Figure 2. Material properties as a function of temperature of alloy 2024-T3 [29]

Figure 3. Chart of monotonous tensile tests of samples made of Aluminum alloy 2024-T3 for different temperatures [29]

Figure 4. Modeling of crack propagation

3. Results and Interpretation

Results of numerical analysis can be seen in Figure 5 shows the creation of the compression residual stresses σyy of Von Mises (direction of Mode I) when the crack front is located in the position 4 and 28mm from notch for the elastic-plastic behavior proportional of  a temperature 25°C and rate loading R=1,01. This result has very similar tendency with other experimental studied by Song et al. [22].

Figure 5. Distribution of Von Mises stresses σyy at crack tip of the CT specimen

The residual stresses generations at crack tip for each length of the CT specimen are compressive in nature with decreasing absolute values as a function of the direction of the crack. The Figures 6 to 9 show the evolution of residual stresses respectively for the rates loading R=1.01 to 1.15 at temperatures variant from 25 to 200°C. It can be observed that in the crack tip, the residual stresses are compression stresses that change with evolution of crack. However, for each crack advance, we have remarked that the residual stresses pass a compression phase and then a tension phase away ahead of the crack, these stresses tend to zero, so there is stress relaxation. Several authors [1, 22, 30] have been remarked the distribution of compression residual stress at crack tip.

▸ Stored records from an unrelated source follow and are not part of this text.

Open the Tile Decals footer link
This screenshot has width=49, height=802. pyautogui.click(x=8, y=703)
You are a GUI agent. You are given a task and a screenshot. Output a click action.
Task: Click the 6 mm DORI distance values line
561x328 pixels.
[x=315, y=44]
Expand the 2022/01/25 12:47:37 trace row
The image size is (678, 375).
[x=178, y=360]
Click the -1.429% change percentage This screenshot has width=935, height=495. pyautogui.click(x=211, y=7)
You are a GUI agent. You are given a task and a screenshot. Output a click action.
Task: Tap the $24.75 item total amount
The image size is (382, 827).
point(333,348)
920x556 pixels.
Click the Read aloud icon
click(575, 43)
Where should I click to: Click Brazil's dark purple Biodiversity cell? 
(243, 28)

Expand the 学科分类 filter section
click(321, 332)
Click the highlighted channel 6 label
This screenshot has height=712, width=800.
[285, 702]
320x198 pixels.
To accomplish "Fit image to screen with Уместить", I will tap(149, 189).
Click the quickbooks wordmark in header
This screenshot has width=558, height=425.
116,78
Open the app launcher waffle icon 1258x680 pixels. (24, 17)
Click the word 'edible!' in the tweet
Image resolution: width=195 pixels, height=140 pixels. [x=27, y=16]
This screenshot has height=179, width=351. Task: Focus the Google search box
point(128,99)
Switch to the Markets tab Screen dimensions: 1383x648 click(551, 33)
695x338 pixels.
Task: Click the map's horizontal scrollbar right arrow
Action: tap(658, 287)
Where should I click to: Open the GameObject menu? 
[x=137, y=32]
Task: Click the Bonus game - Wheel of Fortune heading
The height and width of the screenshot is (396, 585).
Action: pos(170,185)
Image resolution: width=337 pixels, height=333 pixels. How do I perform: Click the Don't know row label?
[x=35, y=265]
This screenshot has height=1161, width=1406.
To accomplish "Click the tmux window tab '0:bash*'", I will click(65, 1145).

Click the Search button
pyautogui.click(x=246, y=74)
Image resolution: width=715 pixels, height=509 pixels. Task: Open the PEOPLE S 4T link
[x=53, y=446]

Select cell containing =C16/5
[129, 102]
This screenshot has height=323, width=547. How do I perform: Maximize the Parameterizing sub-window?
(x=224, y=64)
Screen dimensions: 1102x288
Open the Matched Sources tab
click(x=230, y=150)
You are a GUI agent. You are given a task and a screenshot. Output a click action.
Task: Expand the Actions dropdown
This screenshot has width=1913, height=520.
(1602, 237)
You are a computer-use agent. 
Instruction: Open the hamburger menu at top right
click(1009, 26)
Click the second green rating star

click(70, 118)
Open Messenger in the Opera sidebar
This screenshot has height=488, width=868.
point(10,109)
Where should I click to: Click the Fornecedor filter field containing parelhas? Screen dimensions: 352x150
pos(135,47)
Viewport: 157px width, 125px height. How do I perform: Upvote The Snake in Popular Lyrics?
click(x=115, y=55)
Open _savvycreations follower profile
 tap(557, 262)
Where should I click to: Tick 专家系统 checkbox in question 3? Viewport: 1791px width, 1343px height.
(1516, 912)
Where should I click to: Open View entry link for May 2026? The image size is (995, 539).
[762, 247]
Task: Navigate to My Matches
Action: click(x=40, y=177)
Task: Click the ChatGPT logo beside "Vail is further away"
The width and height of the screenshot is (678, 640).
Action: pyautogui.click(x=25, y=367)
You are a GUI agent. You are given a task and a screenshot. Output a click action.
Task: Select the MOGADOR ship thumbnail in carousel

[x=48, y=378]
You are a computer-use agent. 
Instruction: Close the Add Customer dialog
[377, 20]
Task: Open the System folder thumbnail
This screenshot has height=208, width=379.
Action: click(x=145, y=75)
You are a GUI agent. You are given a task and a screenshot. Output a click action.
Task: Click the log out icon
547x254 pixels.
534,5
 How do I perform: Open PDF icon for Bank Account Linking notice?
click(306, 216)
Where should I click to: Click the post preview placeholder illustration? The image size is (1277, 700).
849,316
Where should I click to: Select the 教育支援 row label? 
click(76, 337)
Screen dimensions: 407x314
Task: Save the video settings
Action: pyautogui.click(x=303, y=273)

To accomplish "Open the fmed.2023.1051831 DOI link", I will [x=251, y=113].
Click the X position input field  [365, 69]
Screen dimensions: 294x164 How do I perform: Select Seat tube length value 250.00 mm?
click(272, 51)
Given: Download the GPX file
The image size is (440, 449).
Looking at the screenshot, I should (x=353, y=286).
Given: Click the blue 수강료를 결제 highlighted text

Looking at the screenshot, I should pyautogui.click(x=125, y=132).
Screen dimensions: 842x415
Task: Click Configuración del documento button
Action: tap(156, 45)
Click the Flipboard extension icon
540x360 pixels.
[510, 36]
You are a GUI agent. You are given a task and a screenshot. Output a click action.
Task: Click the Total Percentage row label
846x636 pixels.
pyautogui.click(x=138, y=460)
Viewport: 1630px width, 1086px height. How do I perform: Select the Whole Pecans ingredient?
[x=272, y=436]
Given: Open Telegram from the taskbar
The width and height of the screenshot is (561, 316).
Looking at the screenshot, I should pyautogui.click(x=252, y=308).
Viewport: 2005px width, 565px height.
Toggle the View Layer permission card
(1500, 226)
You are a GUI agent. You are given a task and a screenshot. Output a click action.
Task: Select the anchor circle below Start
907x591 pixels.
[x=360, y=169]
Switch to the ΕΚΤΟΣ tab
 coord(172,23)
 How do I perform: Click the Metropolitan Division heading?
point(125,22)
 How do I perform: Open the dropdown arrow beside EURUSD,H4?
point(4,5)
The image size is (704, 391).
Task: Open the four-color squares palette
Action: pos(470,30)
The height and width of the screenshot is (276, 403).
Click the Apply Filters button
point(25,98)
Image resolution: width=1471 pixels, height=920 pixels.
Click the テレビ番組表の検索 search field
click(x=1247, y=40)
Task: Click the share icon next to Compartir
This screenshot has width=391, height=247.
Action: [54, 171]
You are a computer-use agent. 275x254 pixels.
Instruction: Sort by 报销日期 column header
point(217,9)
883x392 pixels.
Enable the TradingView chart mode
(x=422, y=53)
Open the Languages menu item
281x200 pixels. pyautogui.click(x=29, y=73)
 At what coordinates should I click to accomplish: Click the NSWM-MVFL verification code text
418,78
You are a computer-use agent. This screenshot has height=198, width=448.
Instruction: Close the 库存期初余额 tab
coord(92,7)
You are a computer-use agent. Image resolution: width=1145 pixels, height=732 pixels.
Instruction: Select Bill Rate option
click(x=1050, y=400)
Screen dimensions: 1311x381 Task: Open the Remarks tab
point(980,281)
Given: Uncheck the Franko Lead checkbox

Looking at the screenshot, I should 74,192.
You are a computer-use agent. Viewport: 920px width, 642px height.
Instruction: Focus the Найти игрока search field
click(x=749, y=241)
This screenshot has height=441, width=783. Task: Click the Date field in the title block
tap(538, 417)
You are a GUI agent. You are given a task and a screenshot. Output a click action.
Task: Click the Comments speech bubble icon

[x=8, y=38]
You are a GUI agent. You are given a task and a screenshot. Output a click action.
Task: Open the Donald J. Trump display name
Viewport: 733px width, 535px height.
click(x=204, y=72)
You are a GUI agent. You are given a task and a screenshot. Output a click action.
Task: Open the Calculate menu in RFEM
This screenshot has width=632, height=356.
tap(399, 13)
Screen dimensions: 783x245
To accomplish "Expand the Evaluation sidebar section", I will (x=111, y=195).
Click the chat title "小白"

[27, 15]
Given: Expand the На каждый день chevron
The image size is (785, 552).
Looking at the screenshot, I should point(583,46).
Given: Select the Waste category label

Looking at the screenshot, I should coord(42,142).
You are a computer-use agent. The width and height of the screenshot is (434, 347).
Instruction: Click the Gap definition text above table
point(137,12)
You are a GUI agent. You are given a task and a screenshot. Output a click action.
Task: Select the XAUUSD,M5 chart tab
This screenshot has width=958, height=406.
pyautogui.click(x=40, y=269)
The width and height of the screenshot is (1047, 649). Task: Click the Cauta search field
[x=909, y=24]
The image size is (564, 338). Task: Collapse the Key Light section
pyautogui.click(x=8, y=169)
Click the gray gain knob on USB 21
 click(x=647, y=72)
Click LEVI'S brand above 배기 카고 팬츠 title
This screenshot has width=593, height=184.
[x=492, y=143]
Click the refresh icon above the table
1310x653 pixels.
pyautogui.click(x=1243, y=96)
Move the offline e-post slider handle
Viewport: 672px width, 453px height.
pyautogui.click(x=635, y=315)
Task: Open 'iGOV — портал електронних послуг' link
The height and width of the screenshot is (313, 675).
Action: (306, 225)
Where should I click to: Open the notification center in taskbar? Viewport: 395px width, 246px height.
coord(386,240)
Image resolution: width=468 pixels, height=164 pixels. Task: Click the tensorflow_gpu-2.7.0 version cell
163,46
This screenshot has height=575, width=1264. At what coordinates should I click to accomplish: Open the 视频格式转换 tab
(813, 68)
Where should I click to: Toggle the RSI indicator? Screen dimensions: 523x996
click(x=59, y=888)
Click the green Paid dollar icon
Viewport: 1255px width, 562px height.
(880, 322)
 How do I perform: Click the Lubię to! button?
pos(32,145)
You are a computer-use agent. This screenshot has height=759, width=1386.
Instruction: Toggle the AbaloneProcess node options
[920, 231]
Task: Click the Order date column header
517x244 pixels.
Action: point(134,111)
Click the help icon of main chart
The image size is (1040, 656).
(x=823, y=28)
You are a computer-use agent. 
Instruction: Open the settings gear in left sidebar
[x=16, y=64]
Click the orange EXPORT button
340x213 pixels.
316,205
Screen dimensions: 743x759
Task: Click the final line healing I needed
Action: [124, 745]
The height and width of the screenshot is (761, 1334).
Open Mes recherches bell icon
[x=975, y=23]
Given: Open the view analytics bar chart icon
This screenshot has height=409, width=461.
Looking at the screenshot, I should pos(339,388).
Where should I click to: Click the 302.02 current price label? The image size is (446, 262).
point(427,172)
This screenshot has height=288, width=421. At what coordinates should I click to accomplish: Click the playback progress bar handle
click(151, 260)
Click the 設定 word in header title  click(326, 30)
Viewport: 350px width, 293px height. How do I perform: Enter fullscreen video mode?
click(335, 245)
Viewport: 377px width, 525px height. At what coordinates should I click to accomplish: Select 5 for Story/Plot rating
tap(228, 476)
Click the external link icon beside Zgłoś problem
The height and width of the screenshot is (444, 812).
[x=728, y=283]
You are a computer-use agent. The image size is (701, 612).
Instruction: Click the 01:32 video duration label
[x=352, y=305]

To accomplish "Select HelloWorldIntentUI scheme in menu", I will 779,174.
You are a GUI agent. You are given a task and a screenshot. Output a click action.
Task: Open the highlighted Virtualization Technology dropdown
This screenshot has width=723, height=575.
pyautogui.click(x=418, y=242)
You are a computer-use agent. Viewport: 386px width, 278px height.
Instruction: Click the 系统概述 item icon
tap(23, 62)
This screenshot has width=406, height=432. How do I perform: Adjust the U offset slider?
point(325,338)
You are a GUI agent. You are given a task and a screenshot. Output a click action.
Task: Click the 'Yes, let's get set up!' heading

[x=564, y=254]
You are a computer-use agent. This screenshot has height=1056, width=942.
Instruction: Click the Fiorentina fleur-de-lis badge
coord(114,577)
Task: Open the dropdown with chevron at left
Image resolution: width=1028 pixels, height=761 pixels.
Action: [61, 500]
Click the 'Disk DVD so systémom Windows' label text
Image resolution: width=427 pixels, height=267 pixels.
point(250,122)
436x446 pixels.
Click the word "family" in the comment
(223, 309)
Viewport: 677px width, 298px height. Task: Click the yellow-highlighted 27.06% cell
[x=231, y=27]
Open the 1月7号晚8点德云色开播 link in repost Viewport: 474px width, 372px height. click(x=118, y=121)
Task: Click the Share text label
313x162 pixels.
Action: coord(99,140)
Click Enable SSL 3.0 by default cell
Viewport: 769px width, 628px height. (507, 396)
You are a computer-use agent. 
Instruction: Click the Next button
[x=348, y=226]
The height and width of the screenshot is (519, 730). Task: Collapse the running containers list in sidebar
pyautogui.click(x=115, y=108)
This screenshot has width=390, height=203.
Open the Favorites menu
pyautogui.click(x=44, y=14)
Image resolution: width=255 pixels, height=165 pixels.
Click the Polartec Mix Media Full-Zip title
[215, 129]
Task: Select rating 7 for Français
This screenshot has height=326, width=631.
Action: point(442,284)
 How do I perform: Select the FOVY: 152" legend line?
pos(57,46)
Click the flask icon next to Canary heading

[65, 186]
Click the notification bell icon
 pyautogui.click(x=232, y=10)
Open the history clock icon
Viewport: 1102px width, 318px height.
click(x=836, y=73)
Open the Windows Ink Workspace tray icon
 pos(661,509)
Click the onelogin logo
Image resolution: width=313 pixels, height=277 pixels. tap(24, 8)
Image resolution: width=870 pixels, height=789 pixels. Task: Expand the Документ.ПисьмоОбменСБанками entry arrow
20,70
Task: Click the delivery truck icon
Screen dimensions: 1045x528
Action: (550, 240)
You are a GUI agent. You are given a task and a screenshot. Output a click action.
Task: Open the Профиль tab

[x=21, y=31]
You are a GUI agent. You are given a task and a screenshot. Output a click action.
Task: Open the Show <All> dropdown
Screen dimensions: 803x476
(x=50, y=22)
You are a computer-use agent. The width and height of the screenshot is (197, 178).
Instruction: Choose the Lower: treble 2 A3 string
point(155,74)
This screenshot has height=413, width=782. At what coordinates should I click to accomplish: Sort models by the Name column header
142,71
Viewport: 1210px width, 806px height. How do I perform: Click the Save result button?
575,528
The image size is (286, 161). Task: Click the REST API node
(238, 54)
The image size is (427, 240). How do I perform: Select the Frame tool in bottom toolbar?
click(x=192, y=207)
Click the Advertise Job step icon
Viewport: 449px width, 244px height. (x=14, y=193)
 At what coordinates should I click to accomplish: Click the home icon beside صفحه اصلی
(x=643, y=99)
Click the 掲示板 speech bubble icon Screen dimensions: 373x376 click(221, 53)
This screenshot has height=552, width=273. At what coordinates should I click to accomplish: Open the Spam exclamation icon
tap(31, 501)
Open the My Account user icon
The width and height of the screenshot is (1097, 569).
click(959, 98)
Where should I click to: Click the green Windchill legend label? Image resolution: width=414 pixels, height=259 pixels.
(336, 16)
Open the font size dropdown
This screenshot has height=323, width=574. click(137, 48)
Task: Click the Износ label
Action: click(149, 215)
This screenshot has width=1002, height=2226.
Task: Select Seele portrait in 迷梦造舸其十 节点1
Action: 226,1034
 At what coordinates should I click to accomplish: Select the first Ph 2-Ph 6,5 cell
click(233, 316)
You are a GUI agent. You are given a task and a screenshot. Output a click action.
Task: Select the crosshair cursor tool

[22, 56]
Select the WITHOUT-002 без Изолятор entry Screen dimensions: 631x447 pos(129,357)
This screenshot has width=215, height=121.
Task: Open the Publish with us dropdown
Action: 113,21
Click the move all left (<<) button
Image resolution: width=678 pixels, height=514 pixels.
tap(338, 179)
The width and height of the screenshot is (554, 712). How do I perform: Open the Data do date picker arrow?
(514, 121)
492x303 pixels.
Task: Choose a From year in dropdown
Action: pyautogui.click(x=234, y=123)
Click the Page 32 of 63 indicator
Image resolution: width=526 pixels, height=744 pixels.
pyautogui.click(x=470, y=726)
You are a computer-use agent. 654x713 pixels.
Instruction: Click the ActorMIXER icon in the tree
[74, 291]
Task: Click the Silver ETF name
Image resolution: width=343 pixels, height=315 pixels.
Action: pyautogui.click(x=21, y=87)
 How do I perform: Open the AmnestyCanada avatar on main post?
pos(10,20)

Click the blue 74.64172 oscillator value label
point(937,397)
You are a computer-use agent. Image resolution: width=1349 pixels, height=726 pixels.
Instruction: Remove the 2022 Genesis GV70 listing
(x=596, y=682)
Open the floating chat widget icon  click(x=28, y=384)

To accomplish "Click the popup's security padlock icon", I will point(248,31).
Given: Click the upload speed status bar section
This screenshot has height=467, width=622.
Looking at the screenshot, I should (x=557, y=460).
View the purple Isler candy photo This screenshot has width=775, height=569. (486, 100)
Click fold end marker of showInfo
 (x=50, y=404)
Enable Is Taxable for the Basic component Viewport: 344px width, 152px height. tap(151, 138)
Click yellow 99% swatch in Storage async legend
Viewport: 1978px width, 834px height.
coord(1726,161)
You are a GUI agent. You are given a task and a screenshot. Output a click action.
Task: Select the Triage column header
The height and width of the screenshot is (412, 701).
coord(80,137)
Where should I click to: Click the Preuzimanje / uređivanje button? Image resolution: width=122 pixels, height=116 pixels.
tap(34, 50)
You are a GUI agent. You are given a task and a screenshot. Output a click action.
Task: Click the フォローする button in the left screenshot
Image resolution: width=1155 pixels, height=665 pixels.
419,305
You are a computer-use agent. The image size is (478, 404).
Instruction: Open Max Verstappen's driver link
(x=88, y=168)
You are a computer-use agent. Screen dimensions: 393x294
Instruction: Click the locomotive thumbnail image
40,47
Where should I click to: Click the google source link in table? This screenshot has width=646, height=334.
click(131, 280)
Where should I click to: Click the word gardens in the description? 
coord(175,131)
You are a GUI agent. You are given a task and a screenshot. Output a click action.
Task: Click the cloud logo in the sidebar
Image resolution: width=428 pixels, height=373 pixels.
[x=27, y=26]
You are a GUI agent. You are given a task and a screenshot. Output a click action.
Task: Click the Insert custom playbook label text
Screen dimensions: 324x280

The Figures 10 to 13 show the evolution of the residual stresses along the direction of crack propagation for temperatures variant from 25°C to 200°C which are classified according to the different rates loading. Therefore, for the same rate loading, it can be seen that the residual stresses are increase in absolute value for lower temperatures. Moreover, the low absolute values of the residual stresses are obtained for the high temperatures; this is explained by the expansion of the material. However, when, the rate loading increases, increasing in absolute value the residual stresses for the same temperature. Similar phenomena and related explanations were reported by many authors [1, 2, 22, 25, 30].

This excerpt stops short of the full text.